Congresso Pd, il deputato Pagani coordina il comitato ravennate per Orlando

Congresso Pd, il deputato Pagani coordina il comitato ravennate per Orlando

"Se Sala interpreta il modello-Milano credo che interpretiamo lo stesso modello". Come ricomporre il quadro? Per affrontare le sfide del tempo presente l'Italia ha bisogno di un PD forte e unito e quindi serve un segretario che possa prendersi cura del partito, oggi lacerato e diviso, e che lo faccia tornare a essere la casa di tutti quelli che si riconoscono in un programma riformista e progressista, con lo sguardo rivolto alla grande sfida del nostro tempo: "la lotta alle diseguaglianze". Molti di noi sono ancora in attesa dell'analisi del voto.
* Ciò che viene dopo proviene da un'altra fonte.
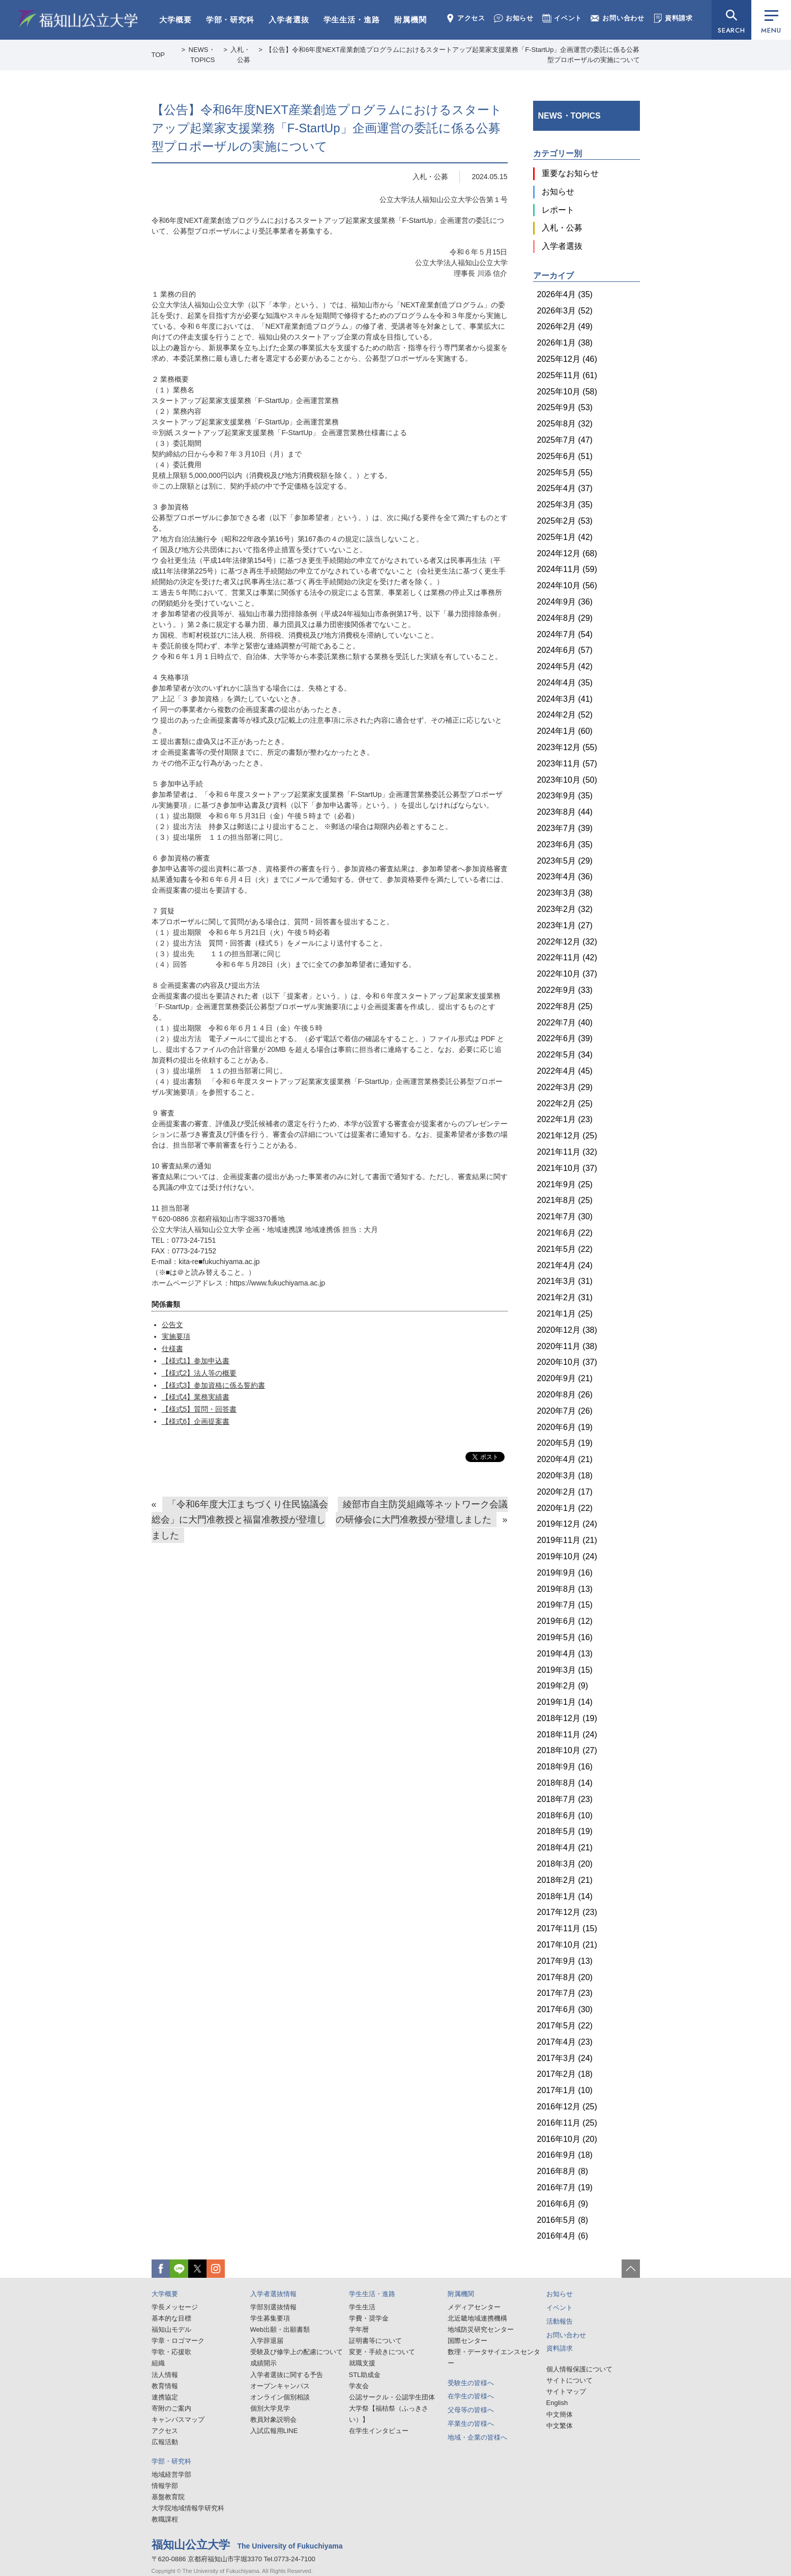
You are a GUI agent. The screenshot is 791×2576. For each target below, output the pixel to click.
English (557, 2403)
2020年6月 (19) (565, 1427)
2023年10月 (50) (567, 780)
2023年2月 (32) (565, 909)
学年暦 (359, 2329)
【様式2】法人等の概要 (199, 1373)
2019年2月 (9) (563, 1685)
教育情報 (165, 2386)
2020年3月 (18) (565, 1475)
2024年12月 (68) (567, 553)
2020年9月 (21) (565, 1378)
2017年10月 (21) (567, 1944)
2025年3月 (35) (565, 504)
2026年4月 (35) (565, 294)
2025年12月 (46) (567, 359)
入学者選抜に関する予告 (286, 2375)
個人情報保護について (579, 2369)
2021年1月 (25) (565, 1313)
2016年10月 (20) (567, 2139)
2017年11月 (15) (567, 1928)
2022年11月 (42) (567, 957)
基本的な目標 (171, 2318)
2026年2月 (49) (565, 326)
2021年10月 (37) (567, 1168)
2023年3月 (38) (565, 893)
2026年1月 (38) (565, 342)
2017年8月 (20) (565, 1977)
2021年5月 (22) (565, 1249)
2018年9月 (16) (565, 1766)
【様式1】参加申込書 (196, 1361)
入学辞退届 (266, 2340)
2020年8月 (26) (565, 1394)
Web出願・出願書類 (280, 2329)
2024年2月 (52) (565, 714)
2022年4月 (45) (565, 1071)
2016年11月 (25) (567, 2123)
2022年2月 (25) (565, 1103)
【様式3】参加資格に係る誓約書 (214, 1385)
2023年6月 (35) (565, 844)
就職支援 (362, 2363)
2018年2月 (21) (565, 1880)
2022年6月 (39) (565, 1038)
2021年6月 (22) (565, 1232)
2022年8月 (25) (565, 1006)
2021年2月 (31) (565, 1297)
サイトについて (569, 2380)
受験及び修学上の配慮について (296, 2352)
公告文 (172, 1325)
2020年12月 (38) (567, 1330)
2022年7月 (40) (565, 1022)
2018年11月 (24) (567, 1734)
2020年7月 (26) (565, 1411)
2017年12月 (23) (567, 1912)
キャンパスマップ (178, 2419)
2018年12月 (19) (567, 1718)
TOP (158, 55)
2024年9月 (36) (565, 601)
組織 (158, 2363)
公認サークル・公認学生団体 (392, 2397)
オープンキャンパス (280, 2386)
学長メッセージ (175, 2307)
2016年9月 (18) (565, 2155)
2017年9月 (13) (565, 1961)
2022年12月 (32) (567, 941)
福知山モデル (171, 2329)
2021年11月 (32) (567, 1152)
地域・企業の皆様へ (477, 2437)
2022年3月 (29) (565, 1087)
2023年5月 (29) (565, 860)
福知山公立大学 (77, 18)
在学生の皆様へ (471, 2396)
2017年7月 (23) (565, 1993)
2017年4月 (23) (565, 2042)
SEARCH (731, 30)
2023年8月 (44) (565, 812)
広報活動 (165, 2442)
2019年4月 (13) (565, 1653)
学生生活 (362, 2307)
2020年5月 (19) (565, 1443)
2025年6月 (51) (565, 456)
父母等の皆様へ (471, 2410)
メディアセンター (474, 2307)
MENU (771, 22)
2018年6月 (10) (565, 1815)
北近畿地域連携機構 (477, 2318)
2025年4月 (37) (565, 488)
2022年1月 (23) (565, 1119)
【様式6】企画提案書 (196, 1421)
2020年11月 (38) (567, 1346)
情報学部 (165, 2485)
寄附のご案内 (171, 2408)
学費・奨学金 (369, 2318)
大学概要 (175, 19)
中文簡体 (559, 2414)
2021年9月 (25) (565, 1184)
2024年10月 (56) (567, 585)
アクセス (465, 18)
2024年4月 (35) (565, 682)
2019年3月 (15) (565, 1670)
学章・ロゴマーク (178, 2340)
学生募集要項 (270, 2318)
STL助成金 (365, 2375)
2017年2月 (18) (565, 2074)
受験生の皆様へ (471, 2383)
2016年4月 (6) (563, 2235)
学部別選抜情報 (273, 2307)
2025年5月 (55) (565, 472)
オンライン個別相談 (280, 2397)
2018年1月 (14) (565, 1896)
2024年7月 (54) (565, 634)
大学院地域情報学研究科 (188, 2508)
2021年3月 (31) (565, 1281)
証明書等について (375, 2340)
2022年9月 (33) (565, 990)
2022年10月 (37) (567, 973)
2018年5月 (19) (565, 1831)
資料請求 (673, 18)
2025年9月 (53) (565, 407)
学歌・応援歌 (171, 2352)
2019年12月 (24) (567, 1524)
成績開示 (263, 2363)
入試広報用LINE (274, 2431)
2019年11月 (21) (567, 1540)
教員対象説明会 (273, 2419)
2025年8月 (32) (565, 423)
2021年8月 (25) (565, 1200)
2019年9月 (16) (565, 1572)
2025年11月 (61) (567, 375)
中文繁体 (559, 2425)
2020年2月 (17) (565, 1491)
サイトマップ (566, 2391)
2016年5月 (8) (563, 2220)
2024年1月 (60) (565, 731)
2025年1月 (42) (565, 537)
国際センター (467, 2340)
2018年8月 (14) (565, 1783)
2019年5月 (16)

A seguire, nella lista di protagonisti della politica italiana presentata al campione di elettori, ci sono il fondatore del Movimento 5 Stelle Beppe Grillo con il 24%, la leader di Fratelli d'Italia Giorgia Meloni con il 23%, il leader della Lega Nord Matteo Salvini, anche lui con il 23%, il grillino vice presidente della Camera Luigi Di Maio con il 21% e infine l'ex Cavaliere Silvio Berlusconi con il 18%. "Il comitato, che ha già raccolto adesioni in tutto il territorio, si riunirà periodicamente e invita tutti gli iscritti ed elettori a partecipare". Fortunatamente carta straccia, ma che ha provocato, al contempo, effetti concretamente nocivi ai cittadini ( si pensi anche nel Molise alle ripercussioni in materia di strade o di scuole); costoro hanno, dunque, lavorato inutilmente, e anzi negativamente, evidentemente perché sotto dosi di allucinogeni naturali: essere abbagliati dal proprio sconfinato ego, dalla narcisistica vanità, che li ha scollegati dalla realtà, da quel Paese reale che ha mostrato di nutrire, ne' poteva essere diversamente, fiducia più nella Costituzione che nelle loro infelici e trasversali riforme. La tre giorni di Torino, dove lo scorso weekend l'ex segretario ha lanciato la candidatura alle primarie del Pd, rinvigorisce il consenso di Renzi e dei democratici. Nei sondaggi sulle primarie del 30 aprile, l'unica votazione determinante per i nuovi equilibri del partito, Matteo Renzi è rilevato con un ampio vantaggio, anche se il superamento del 50% non appare scontato, per quanto rimanga probabile.

Alla domanda "Se ieri si fossero tenute le elezioni politiche, lei per quale partito avrebbe più probabilmente votato?"

Si tratta di un quattro per cento in più rispetto alle precedenti due settimane.